By October 12, 1969, the green marijuana in the plastic bags had started to ferment, so Richert went to the evidence vault, took an additional sample from each bag, then put those samples in the narcotics locker with the samples previously taken. Upon the orders of the district attorney’s office, the remaining marijuana was taken from the evidence vault and destroyed. The samples were taken by Richert to the preliminary examination and admitted into evidence.
At the conclusion of the preliminary examination the appellants were bound over to district court on the charge of possession of narcotics, a felony. Subsequently they filed a petition applying for a writ of habeas corpus. After a hearing, that petition was quashed by the district court.
The appellants claim that their constitutional rights to confront witnesses and cross-examine them under the Sixth Amendment of the United States Constitution had been violated when most of the marijuana originally seized was destroyed and only the samples were introduced into evidence at their preliminary examination. In support of their contentions the appellants cite Pointer v. Texas, 380 U.S. 400 (1965); Douglas v. Alabama, 380 U.S. 415 (1965); and State v. Boyle, 49 Nev. 386, 248 P. 48 (1926).

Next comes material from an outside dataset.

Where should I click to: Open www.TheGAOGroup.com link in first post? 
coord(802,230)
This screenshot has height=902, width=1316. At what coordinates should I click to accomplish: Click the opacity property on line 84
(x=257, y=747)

We are familiar with the cited cases and they do not even remotely support the appellants’ contention. Possession of the narcotic marijuana is the offense, and the quantity possessed is immaterial. NRS 453.330. There was no limitation placed on the appellants’ right to cross-examine the state’s witnesses. The destruction of the surplus marijuana had absolutely no adverse effect on the appellants’ case. Apparently the appellants would have had the respondent preserve the entire 250 pounds of fermenting marijuana in order to introduce all of it, in its odoriferous state, at the preliminary examination. If that procedure was to be required at the preliminary examination the state would be required to produce a more advanced state of *662fermented marijuana at the trial of the case. We deem further comment inappropriate.
The appellants further contend that the prosecution failed to establish a proper identification or sufficient chain of custody to justify the introduction of the marijuana samples into evidence. In particular they question Richert’s identification of the plastic bags from which he took the samples as the same ones seized by the officers. Richert examined a photograph of the plastic bags taken at the scene of the seizure and identified them as the same ones from which he took the samples. It would be extremely difficult for anyone to misidentify 14 plastic bags some two feet in diameter and three feet long stuffed with green leaves and stems when they were the only ones in the evidence vault.
Within the scope of the holdings of this court, in Carter v. State, 84 Nev. 592, 446 P.2d 165 (1968); Oliver v. State, 85 Nev. 10, 449 P.2d 252 (1969); Eisentrager v. State, 79 Nev. 38, 378 P.2d 526 (1963), and Overton v. State, 78 Nev. 198, 370 P.2d 677 (1962), we find the chain of evidence in this case to be more than adequate. See also State v. Clarke, 48 Nev. 134, 228 P. 582 (1924), and Tucker v. State, 86 Nev. 354, 469 P.2d 62 (1970). We deem this appeal to be frivolous and affirm the order of the district court. Sanchez v. State, 85 Nev. 95, 450 P.2d 793 (1969), and Watkins v. State, 85 Nev. 102, 450 P.2d 795 (1969).
Collins, C. J., Zenoff, Mowbray, and Thompson, JJ., concur.